Nestor
Nestor

Reputation: 33

Procedural semantics of swi-Prolog: failure to understand the resulting substitution

I fail to understand swi-prolog's behavior when the database

on(a,b).

is queried with

:- on(A,B),on(C,D).

To my best understanding, what is supposed to happen is the following: first, the leftmost goal in the query is matched against the database. This succeeds immediately, leading to the removal of said goal from the query as well as to the substitution

[A=a,B=b]

Next, this substitution is applied to the remaining goal, which does nothing, since neither A nor B appear in the second goal. Now, the remaining goal is matched against the database, which again succeeds. Now we are done, and we should be left with the substitution

[A=a,B=b,C=a,D=b]

And this should be the only substitution the interpreter is able to come up with, provided my understanding of prologs procedural semantics is correct. Unfortunately, swi-prolog thinks otherwise. Instead it comes up with the substitution

[A=C,B=D,C=a,D=b]

If you are very generous, you could say that "both answers mean the same", but I am never generous when it comes to understanding what a program does, and I ran into this in a context where it actually matters. So I would be most appreciative if someone could help me to figure out what's going on.

Upvotes: 2

Views: 87

Answers (3)

David Tonhofer
David Tonhofer

Reputation: 15316

Note that the result is even valid for:

on(a,b).
on2(a,b).

?- on(A,B),on2(C,D).
A = C, C = a,
B = D, D = b.

In any case it would be nicer of Prolog to write

A = C = a,
B = D = b.

Here is a diagram from earlier I adapted. I have no idea whether things are implemented like that, Maybe NULL pointers are used when the variable is "fresh"? It's not important.

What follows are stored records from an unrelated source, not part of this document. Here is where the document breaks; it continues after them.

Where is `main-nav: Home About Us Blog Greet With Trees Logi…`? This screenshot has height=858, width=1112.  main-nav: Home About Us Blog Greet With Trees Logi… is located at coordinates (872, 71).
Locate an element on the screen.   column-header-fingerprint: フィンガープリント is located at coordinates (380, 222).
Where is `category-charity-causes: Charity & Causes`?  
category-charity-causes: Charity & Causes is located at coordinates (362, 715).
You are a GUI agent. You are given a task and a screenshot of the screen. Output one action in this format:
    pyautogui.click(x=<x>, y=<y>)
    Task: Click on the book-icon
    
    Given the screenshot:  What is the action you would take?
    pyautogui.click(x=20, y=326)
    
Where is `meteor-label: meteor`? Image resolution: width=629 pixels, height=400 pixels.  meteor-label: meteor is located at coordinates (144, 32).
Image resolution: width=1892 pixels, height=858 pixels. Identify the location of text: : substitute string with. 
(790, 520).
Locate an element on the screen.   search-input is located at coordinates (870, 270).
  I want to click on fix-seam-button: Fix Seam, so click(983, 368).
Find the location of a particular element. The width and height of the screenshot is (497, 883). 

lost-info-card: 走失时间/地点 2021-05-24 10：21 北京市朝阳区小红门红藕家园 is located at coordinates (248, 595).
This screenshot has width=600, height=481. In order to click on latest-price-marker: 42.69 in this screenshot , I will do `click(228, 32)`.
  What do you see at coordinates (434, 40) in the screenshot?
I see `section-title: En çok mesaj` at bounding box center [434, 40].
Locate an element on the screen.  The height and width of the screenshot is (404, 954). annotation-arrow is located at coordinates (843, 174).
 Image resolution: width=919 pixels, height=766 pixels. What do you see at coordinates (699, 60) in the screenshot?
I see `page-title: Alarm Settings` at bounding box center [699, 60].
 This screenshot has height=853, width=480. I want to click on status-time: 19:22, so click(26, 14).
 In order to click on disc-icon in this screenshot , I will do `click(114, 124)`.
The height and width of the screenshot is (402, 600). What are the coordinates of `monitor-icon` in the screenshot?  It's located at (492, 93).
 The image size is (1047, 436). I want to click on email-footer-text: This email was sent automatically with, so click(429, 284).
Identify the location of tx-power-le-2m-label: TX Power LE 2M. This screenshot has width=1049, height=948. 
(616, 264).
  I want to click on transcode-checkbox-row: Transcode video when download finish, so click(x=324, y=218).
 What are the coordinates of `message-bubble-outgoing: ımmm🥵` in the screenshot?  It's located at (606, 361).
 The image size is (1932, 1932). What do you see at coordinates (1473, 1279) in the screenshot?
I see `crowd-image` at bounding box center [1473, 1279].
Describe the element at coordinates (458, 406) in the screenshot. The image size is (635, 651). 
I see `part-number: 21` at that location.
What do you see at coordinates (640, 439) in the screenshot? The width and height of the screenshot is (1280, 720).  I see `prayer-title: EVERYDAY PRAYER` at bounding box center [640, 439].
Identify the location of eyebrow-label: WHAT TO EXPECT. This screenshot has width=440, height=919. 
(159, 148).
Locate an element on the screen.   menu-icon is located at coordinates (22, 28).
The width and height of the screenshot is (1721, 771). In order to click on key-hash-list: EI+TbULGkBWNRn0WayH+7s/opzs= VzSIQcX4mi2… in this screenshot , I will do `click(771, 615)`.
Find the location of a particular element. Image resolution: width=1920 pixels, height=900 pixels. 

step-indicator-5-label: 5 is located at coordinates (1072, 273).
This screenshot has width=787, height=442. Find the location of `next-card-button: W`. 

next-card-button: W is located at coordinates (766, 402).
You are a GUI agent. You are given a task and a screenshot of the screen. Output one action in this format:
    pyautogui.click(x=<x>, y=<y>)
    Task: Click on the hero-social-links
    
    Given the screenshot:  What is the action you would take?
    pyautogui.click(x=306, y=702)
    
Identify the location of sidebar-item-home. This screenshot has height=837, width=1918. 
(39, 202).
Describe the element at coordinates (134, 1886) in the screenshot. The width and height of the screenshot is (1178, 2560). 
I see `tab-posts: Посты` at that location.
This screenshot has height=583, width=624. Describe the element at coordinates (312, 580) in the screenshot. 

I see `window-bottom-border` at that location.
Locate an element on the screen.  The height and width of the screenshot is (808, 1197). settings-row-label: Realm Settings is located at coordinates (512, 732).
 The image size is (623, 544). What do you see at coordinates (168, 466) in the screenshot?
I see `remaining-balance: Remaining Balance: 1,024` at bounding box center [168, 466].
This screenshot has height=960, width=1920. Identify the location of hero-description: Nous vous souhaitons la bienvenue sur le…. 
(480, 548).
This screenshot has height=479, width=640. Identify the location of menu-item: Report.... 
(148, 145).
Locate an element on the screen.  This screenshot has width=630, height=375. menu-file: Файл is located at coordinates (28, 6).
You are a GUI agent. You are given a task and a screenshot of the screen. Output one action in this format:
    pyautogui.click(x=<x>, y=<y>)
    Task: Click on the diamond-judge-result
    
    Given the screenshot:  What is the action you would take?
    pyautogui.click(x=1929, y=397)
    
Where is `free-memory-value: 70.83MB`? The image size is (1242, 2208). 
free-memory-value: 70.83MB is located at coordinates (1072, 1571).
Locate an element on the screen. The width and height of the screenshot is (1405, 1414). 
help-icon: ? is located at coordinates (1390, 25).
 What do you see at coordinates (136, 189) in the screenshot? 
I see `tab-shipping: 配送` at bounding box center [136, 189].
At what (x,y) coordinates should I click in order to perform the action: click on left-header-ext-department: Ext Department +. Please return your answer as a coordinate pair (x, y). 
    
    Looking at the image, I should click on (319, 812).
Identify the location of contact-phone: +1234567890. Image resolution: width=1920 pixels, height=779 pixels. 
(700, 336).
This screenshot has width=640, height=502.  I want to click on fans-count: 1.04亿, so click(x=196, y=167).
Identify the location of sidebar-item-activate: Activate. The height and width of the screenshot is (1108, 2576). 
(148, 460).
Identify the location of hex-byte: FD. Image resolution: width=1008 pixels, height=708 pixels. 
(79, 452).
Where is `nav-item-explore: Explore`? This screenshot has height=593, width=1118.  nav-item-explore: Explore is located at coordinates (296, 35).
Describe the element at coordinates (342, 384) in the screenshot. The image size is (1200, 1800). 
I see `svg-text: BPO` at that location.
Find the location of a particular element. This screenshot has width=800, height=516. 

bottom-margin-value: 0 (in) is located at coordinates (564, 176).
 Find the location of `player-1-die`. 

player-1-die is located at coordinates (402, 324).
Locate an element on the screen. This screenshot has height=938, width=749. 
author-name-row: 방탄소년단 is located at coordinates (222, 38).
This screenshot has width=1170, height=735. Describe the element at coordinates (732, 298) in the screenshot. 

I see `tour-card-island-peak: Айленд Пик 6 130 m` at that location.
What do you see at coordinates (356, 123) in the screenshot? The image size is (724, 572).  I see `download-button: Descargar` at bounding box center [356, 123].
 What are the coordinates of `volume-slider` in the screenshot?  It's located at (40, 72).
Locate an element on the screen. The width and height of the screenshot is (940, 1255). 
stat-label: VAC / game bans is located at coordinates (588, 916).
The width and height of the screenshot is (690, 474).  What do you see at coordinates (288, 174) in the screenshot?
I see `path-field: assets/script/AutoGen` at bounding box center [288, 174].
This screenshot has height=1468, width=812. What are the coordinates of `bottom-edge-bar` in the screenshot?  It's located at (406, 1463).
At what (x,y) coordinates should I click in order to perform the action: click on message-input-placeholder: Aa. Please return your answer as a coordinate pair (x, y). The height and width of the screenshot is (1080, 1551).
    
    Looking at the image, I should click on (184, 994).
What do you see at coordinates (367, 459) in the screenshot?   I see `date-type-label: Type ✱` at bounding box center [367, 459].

Variables and their bindings

Upvotes: 1

Paulo Moura
Paulo Moura

Reputation: 18663

Something close to the output you want but using the usual Prolog pair representation:

bindings(Query, Bindings) :-
    term_variables(Query, Variables),
    copy_term(Query, Copy),
    term_variables(Copy, VariablesCopy),
    call(Copy),
    pairs_keys_values(Bindings, Variables, VariablesCopy).

Sample call:

?- bindings((on(A,B),on(C,D)), Bindings).
Bindings = [A-a, B-b, C-a, D-b].

The only non-standard predicate is pairs_keys_values/3 but this is available in several libraries. Above I used library(pairs) from SWI-Prolog. Logtalk (which you can run with most Prolog systems) provides a pairs library object with a keys_values/3 predicate with the same semantics and argument order.

Upvotes: 2

Will Ness
Will Ness

Reputation: 71065

But the two substitutions are the same.

We can only know a thing by its interactions; for any valid implementation of substitute( Term, Substitution, Substituted_term ) no difference can be observed with either of the two forms you show.

It is thus purely a matter of representation. Any representation can be chosen as long as the observable results remain the same.